Грех совершается во времени. Для Цветаевой оттого нет греха, что она хочет ощутить себя вне времени. Она сразу хочет ощутить себя во вневременном бытии. Но в раю или в аду? Она и сама не знает, но рвётся из мира времени — в иной, время проклиная. Ни один поэт так неистово не клял время. А она иначе не могла: время рождает меру и ограниченность, невыносимую для неё, к безмерности стремящейся. И как завораживающе сильны эти аллитерации в стихе, как неожиданно это обыгрывание заключённого в слове смысла: минута — минущая — минешь…
Вот в чём её тяга к смерти обретает неиссякаемый источник: в непримиримой вражде со временем. И она нашла способ противостать времени, презирая и не замечая его…

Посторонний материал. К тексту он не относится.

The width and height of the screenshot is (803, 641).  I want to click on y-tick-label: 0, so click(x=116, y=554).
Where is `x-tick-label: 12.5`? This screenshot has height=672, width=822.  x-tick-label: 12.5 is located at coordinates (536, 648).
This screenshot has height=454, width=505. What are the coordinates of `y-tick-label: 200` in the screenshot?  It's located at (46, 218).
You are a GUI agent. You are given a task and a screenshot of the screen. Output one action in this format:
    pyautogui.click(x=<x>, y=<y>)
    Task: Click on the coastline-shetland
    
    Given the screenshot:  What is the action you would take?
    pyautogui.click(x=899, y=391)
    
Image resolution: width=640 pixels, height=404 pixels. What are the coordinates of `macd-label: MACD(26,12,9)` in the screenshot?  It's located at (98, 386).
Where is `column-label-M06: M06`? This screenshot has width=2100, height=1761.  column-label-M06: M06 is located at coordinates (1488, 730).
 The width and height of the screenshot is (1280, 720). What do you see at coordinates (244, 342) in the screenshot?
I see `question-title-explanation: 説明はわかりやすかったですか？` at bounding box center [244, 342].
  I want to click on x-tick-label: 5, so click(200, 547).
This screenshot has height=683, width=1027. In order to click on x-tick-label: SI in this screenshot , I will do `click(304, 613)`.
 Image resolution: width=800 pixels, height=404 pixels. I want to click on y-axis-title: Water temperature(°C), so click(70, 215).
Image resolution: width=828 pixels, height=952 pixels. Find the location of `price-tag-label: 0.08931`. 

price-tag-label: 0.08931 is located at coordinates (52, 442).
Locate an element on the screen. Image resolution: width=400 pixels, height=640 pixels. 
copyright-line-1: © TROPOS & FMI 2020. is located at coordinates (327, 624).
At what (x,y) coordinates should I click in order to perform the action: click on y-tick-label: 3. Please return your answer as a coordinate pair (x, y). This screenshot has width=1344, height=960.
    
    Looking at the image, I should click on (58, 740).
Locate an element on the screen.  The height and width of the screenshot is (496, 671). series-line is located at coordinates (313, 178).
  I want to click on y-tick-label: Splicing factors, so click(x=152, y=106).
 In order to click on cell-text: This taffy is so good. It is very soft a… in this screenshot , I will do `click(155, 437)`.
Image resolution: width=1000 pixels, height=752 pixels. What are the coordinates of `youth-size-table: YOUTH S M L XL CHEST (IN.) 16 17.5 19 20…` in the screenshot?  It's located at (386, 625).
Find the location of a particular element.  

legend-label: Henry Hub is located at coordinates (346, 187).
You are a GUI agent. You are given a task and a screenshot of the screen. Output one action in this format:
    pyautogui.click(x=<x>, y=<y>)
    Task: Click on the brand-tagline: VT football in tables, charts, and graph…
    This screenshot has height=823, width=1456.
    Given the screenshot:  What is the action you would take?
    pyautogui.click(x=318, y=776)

Все строки, все страсти для самой Цветаевой вне времени и вне пространства. Она могла писать то же, страдать тем же где угодно и в какое угодно время. Эта стихия — вне всего. В России, в Европе, в каком веке? — бессмысленно спрашивать. Некоторые конкретные приметы, реалии — внешняя, легко сменяемая оболочка. Одна форма привязывает её ко времени: такой стих, как цветаевский, возможен лишь в XX столетии.
Неистовость страсти проявляется в неистовости же стиха. Недаром Б.Пастернак утверждал, что Цветаева сразу обрела свой неповторимый голос, идущий от неповторимой силы страсти. Поразительна, например, "Поэма конца", где накал безудержного чувства передан в жутком ритме — не только в ритме стиха, но и в синтаксическом ритме фразы, диалога героев, который накладывается на стих, противоречит стиху, сливается со стихом.
Её грех перед Богом — безмерен. Осознаем её путь, чтобы не ступать по её следам. Кто-то возразит: такое и не удастся — следовать по стопам поэта. Удастся. Каждый человек — поэт, по-своему, но не все могут так выразить себя, нужен особый дар. Наделённый таким даром помогает проявить в себе каждому то, что не всегда сознаваемо и не всегда поддаётся выражению собственными усилиями. Сила и опасность поэзии в том, что она может пробудить пагубное для души. Но она может быть и трезвым предупреждением о таящихся в душе опасностях. Поэзия Цветаевой открывает перед читателем и ту и другую возможности.
Цветаева обозначила путь, которого должно остеречься.
Каждому выбирать: увлечься такою приманкой страстей или избегнуть их.
Кажется, невольно напрашивается сравнение судеб Цветаевой и Ахматовой: сколь различны они при всём их сходстве. Грешное страстное начало (хотя с Цветаевой в том не сравниться никому), затем тягчайшие испытания, слишком много горя и страданий, из которых одна, отчаявшись, находит исход в самоубийстве, другая — в просветлённом евангельским духом приятии Промысла.
Здесь в который раз подтверждается правота И.А. Ильина, различавшего в страданиях человеческих — страдание в мире и страдание о мире и о его страданиях (сострадание). Первое бесплодно, во втором совершается таинственное сближение Бога и человека, спасительное для страждущего.
Страдание Цветаевой самозамкнуто в себе. Ахматовой удалось вырваться из губительных оков эгоцентризма. Она приняла на себя страдания народа — и одолела врага.